Input data Block Start
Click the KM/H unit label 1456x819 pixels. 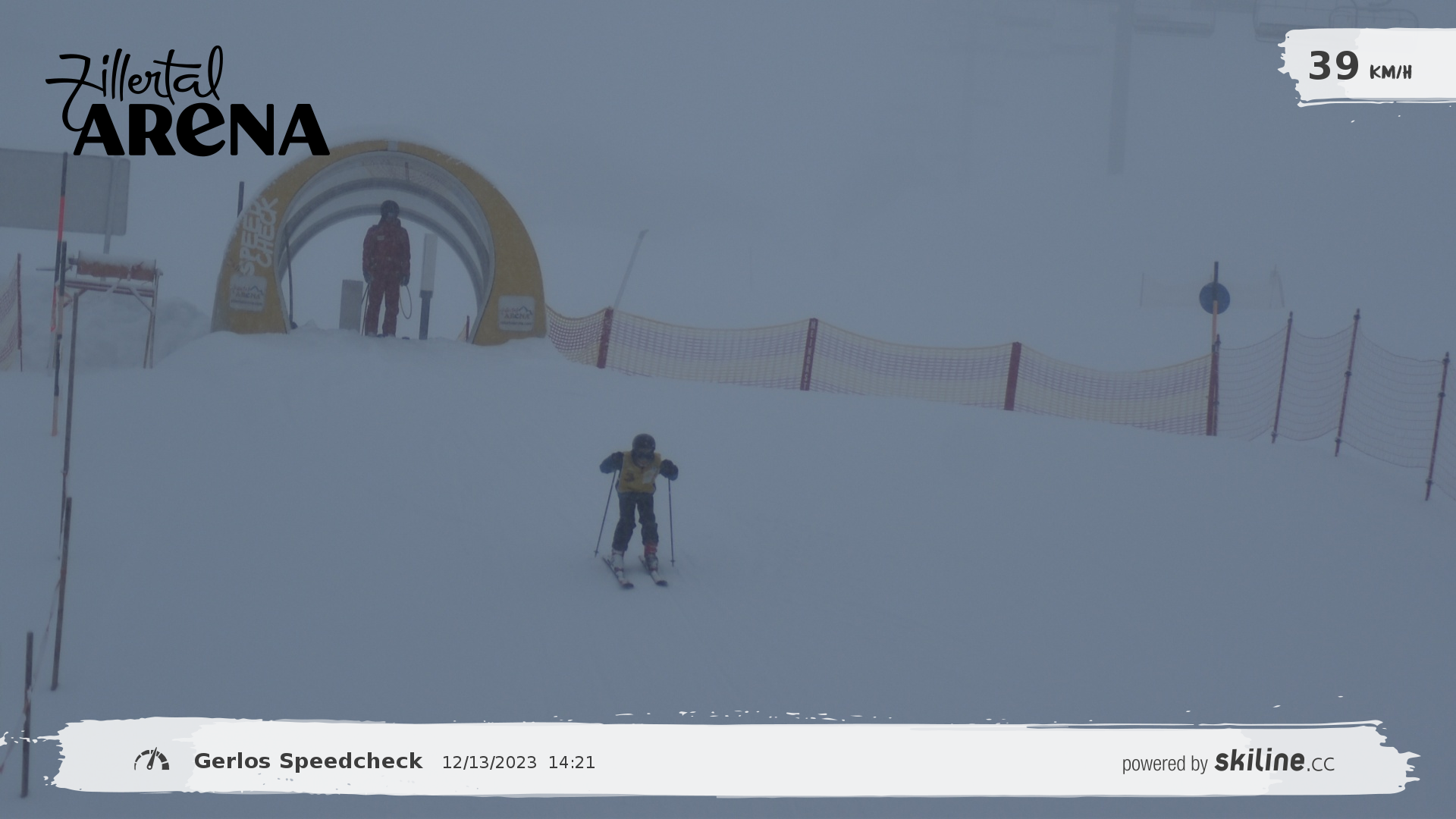pos(1390,73)
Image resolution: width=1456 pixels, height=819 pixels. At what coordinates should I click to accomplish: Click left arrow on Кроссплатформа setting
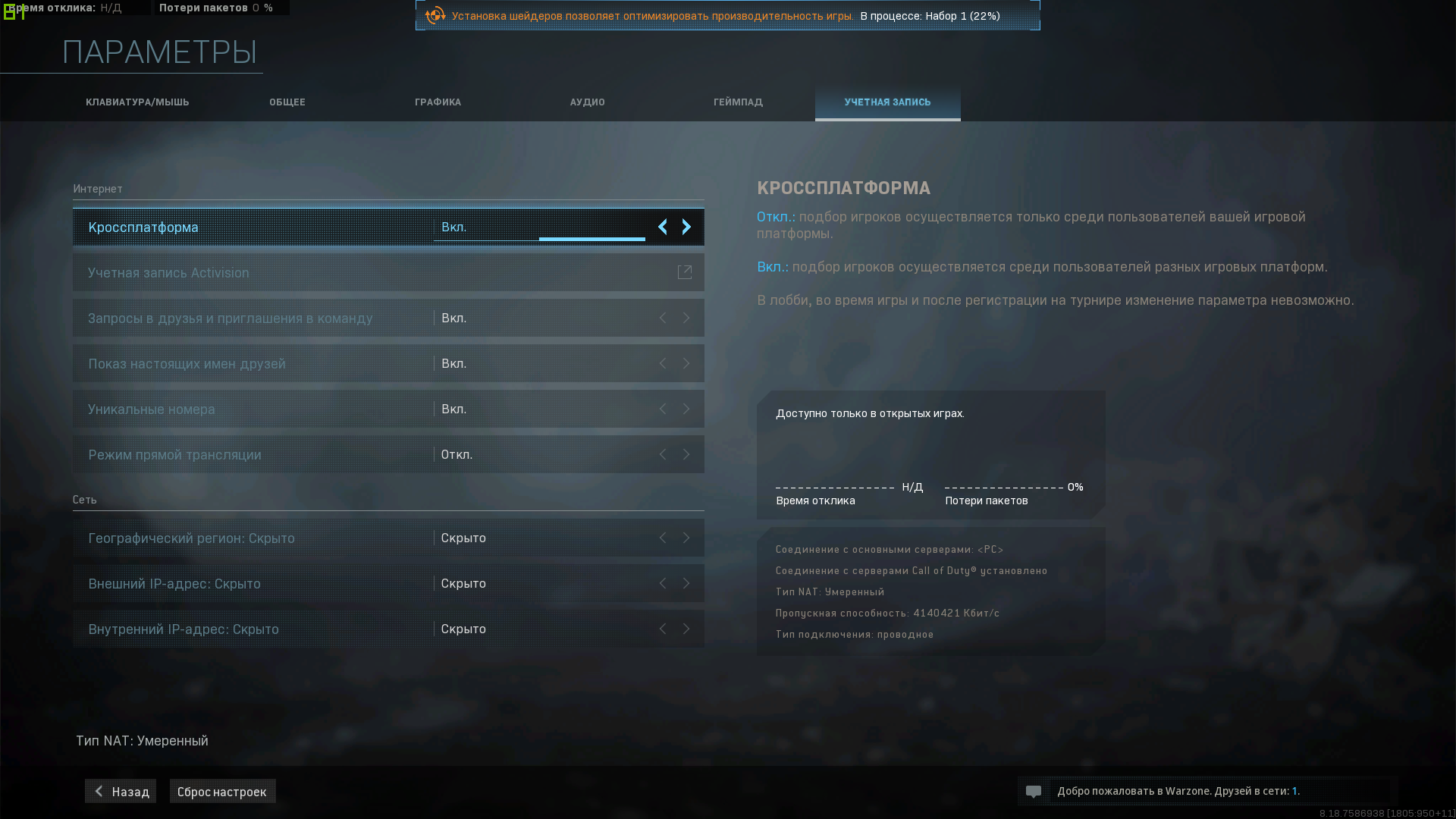pyautogui.click(x=663, y=227)
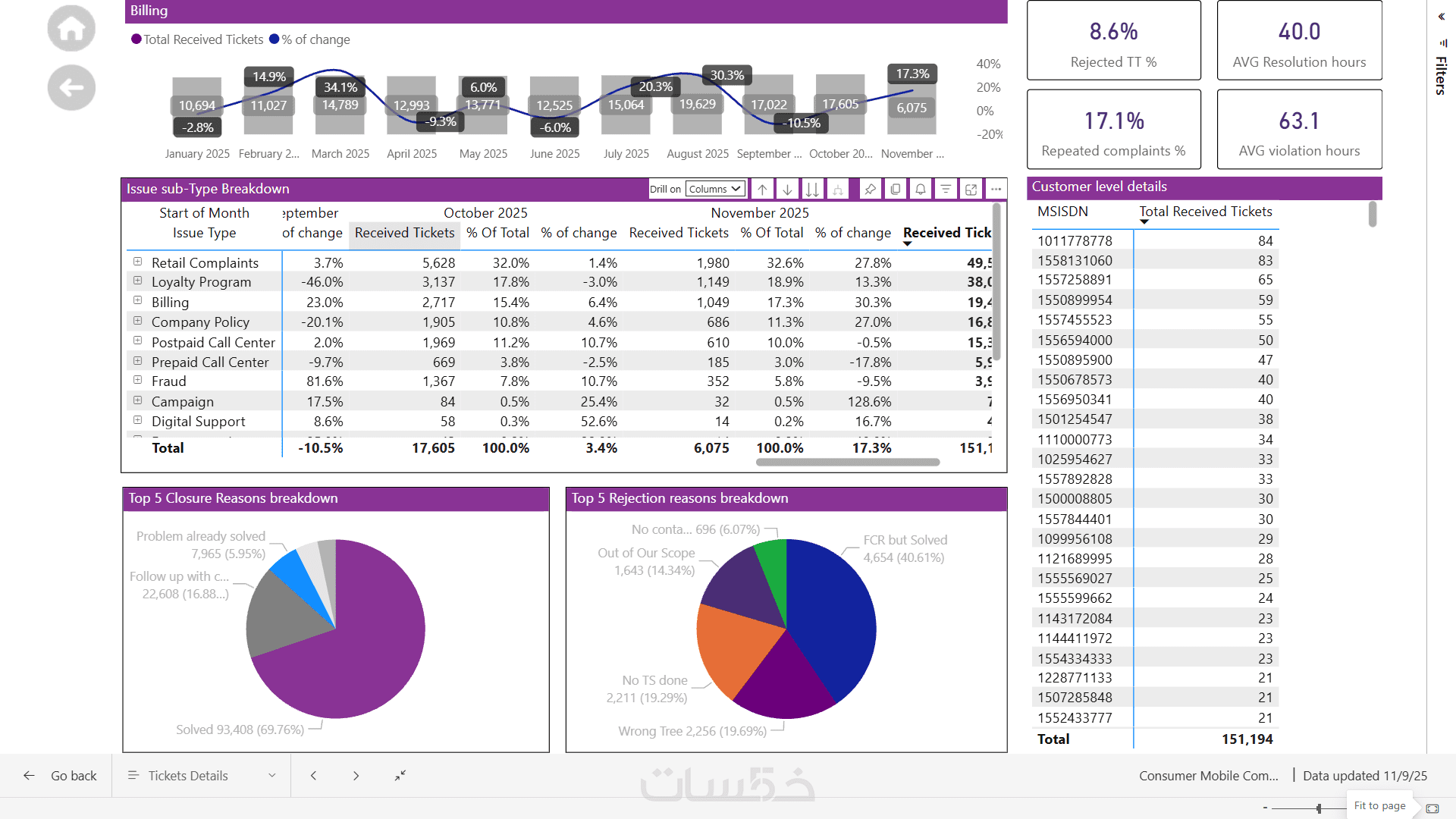Expand the Fraud issue type row
1456x819 pixels.
[138, 380]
Input data Block End
**What to produce**
Begin with the line containing "Image resolution: width=1456", stop at the last line of the records above, and copy every line in between exactly, both ends included, with no pictures.

**Written answer**
Image resolution: width=1456 pixels, height=819 pixels. At what coordinates should I click to accomplish: Click left arrow on Кроссплатформа setting
pyautogui.click(x=663, y=227)
Expand the Fraud issue type row
1456x819 pixels.
[138, 380]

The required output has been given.